The layer assumes that the input tensor is at least 2D, with a batch dimension at the beginning and a channel dimension as specified by data_format. The layer trains an independent probability density model for each channel, but assumes that across all other dimensions, the inputs are i.i.d. (independent and identically distributed). Because the entropy (and hence, average codelength) is a function of the densities, this assumption may have a direct effect on the compression performance.

Because data compression always involves discretization, the outputs of the layer are generally only approximations of its inputs. During training, discretization is modeled using additive uniform noise to ensure differentiability. The entropies computed during training are differential entropies. During evaluation, the data is actually quantized, and the entropies are discrete (Shannon entropies). To make sure the approximated tensor values are good enough for practical purposes, the training phase must be used to balance the quality of the approximation with the entropy, by adding an entropy term to the training loss, as in the following example.

Training

Here, we use the entropy bottleneck to compress the latent representation of an autoencoder. The data vectors x in this case are 4D tensors in 'channels_last' format (for example, 16x16 pixel grayscale images).
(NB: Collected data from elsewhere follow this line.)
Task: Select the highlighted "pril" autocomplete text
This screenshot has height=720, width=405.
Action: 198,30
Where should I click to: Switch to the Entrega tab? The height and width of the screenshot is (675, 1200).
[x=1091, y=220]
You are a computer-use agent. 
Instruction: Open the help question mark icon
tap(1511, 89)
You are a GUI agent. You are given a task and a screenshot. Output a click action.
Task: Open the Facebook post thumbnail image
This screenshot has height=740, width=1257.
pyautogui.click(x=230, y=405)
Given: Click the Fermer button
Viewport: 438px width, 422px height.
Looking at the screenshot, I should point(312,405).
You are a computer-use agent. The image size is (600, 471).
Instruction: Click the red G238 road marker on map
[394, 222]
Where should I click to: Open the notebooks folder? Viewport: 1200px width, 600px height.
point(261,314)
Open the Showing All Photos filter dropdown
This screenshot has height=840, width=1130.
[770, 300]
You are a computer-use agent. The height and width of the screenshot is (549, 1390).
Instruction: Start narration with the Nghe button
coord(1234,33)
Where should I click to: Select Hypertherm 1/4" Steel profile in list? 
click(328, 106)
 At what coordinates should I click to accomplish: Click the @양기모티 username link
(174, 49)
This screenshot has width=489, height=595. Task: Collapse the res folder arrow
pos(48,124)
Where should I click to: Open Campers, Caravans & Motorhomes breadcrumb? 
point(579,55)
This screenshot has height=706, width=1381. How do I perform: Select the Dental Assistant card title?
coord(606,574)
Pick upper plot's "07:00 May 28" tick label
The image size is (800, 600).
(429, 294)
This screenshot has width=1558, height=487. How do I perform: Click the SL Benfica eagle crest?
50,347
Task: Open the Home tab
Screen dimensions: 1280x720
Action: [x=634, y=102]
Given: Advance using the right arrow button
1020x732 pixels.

Note that forward_transform and backward_transform are placeholders and can be any appropriate artifical neural network. We've found that it generally helps not to use batch normalization, and to sandwich the bottleneck between two linear transforms or convolutions (i.e. to have no nonlinearities directly before and after).

# Build autoencoder.
x = tf.placeholder(tf.float32, shape=[None, 16, 16, 1])
y = forward_transform(x)
entropy_bottleneck = EntropyBottleneck()
y_, likelihoods = entropy_bottleneck(y, training=True)
x_ = backward_transform(y_)

# Information content (= predicted codelength) in bits of each batch element
# (note that taking the natural logarithm and dividing by `log(2)` is
# equivalent to taking base-2 logarithms):
bits = tf.reduce_sum(tf.log(likelihoods), axis=(1, 2, 3)) / -np.log(2)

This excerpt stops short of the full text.